- _Action item_: Below are records; count the lines among them that include the string "category", and state only the number.

- _Extracted entries_:

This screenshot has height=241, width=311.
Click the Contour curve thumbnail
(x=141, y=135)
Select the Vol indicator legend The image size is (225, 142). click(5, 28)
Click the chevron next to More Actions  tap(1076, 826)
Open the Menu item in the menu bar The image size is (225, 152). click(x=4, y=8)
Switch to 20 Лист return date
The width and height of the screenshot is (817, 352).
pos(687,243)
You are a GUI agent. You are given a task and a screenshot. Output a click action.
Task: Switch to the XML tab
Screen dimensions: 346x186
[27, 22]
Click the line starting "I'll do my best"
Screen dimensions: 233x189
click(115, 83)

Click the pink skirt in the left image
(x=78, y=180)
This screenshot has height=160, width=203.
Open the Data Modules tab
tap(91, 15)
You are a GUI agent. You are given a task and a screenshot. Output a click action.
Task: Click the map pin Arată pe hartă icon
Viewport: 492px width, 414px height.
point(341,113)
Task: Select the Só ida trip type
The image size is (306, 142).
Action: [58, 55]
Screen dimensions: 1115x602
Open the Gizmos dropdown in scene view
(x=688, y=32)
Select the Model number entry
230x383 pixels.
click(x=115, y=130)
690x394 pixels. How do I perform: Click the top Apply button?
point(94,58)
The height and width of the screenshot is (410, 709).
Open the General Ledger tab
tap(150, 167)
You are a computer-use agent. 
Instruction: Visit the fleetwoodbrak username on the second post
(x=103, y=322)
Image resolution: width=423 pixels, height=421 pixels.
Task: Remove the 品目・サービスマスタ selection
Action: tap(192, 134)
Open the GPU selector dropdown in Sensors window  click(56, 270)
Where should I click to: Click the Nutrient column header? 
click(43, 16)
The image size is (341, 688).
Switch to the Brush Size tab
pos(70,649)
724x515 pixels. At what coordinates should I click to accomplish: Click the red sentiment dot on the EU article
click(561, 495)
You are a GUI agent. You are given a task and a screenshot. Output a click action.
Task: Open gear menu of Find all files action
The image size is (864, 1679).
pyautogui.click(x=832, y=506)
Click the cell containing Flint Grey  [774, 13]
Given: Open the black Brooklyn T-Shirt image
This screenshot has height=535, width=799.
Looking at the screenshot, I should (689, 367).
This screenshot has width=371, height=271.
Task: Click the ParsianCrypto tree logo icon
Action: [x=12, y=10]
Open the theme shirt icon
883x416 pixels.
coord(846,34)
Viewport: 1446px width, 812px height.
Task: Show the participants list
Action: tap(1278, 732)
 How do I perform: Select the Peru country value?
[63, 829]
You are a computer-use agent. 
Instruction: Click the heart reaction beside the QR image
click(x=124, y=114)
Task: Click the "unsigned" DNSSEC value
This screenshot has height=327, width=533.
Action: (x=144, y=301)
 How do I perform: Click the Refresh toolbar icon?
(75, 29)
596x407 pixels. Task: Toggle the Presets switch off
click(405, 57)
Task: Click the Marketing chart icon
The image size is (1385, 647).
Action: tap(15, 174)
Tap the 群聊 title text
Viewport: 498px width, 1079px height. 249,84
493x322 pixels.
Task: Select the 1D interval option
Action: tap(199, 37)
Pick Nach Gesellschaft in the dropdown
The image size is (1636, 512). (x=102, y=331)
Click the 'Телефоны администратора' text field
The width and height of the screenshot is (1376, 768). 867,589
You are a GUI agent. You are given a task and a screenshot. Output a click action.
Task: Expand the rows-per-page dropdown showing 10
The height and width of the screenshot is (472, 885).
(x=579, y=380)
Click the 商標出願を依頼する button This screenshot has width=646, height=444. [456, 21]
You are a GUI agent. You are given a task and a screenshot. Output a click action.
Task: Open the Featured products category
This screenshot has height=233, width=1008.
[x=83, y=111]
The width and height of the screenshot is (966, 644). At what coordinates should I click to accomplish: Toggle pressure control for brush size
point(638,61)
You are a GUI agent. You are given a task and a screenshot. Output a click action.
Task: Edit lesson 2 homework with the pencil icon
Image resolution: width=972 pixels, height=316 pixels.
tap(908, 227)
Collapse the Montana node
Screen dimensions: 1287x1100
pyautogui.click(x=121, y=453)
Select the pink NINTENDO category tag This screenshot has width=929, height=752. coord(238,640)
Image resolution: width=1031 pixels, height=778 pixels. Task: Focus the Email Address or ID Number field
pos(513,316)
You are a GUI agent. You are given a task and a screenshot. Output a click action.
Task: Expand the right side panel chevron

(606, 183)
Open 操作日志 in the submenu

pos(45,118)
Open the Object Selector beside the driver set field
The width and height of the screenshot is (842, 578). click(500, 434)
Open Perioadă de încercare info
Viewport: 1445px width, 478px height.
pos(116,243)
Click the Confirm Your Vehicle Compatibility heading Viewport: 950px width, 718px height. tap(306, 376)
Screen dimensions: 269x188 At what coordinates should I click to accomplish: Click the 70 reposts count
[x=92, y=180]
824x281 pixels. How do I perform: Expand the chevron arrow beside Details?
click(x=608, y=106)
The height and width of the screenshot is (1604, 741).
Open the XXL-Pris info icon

- _Answer box_: 2